ПП посмотрел пристально и укоризненно.
— Возможно, это называется не патина. Возможно. Но у меня в голове это называется именно словом «патина». И как оно выглядит — тоже у меня в голове есть. И Вам надо изловчиться и увидеть эту патину, как она у меня есть в голове, но, не заглядывая в мою голову, — показала ПП язык, — и изобразить это всё на окнах.
— Понял. Будет патина, — Петрович что-то помечал карандашом в своем блокноте.
— Я не злоупотребляю? — только сейчас эта очевидная мысль меня посетила.
— Нет, способствуешь росту моей карьеры и благосостояния, — Петрович улыбался.
— Я Вам столько не плачу!
— А я и говорю, что ты только способствуешь, но способствуешь очень активно.
Мне показалось, что он чего-то не договаривает.
— Загадками опять заговорили?
— Хороший тренинг с тобой прохожу, жаль, что только на старости лет.
— Мне надо задуматься над каким словом?
— Ремонт.
— Это само собой, но что за тренинг — не понимаю Вас, добрейший из мудрейших.

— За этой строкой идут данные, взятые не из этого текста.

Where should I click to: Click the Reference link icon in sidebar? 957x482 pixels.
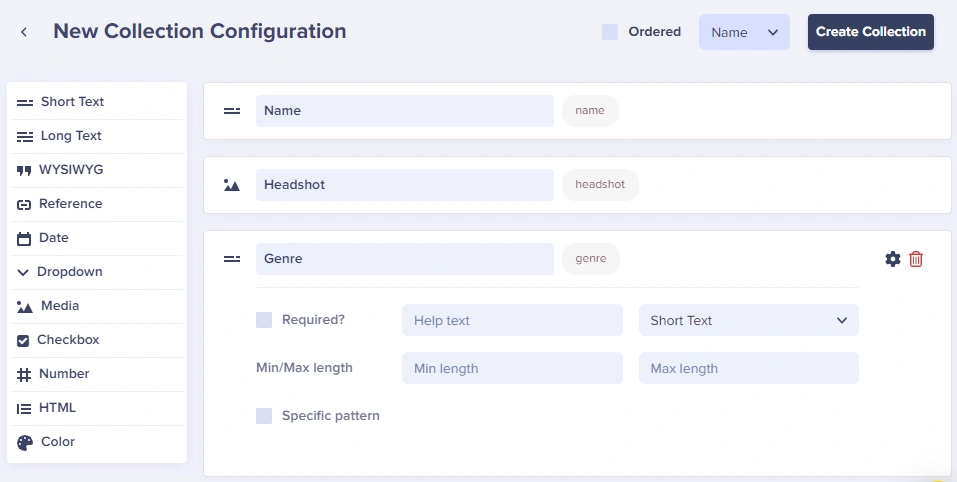pos(25,204)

— Тренирую свою клиентоориентированность.
— А поконкретнее?
— Пожалуйста, «как оставаться клиентоориентированным, когда клиент тебе разрушает мозг». У тебя получается превосходно.
— Зло для добрейшего. Вы разжалованы и теперь просто добрый из мудрых.
— Это тебе за патину внутри головы, — ПП подмигнул.
Я сделала глоток чая и поняла, что пытать Петровича бесполезно. Его голова слишком занята моим ремонтом.
— Квиты, — сказав, я написала это слово на салфетке, поставила под ним свою подпись и положила салфетку перед Петровичем, — а то беспокойство чуть было не поселилось в душе моей.
— Не надо, — он написал «не возражаю» и поставил свою подпись, — оно с патиной не сочетается по цвету.
Петрович ушел. Ремонт пронесся по квартире так же стремительно, как эвакуация на помойку вещей прежней хозяйки. На стены и потолок неведомые мне мастера нанесли штукатурку средневекового цвета, даже в ванной комнате и на кухне. Штукатурка выглядела грубой, будто бы стены и не обрабатывали вовсе. Окна и двери покрыли патиной. Самым удивительным получился пол. Линолеум, паркет, ковровое покрытие — никак не попадали в концепт. Поэтому полом стали страницы книги. Случайно открыла том Тургенева и поразилась красоте шрифта. Идентичные копии страниц этой редкой книги были аккуратно уложены на пол и покрыты несколькими слоями лака. Ходить дома я стала только босиком, потому как топтать книги обувью плохо совмещалось с моей, пусть пока еще примитивной, жизненной философией.
Полом список достопримечательностей не исчерпался. Ничуть не меньше поражал камин-обманка. Раму камина собрали всё из того же чудо-материала — из книг. Стопки книг каким-то волшебным образом залили в полиэтилен и получились колонны. Постепенно привыкая к чудесам, Петрович к завершению ремонта расслабился и тут получил «последний привет», в смысле испытал заключительный шок.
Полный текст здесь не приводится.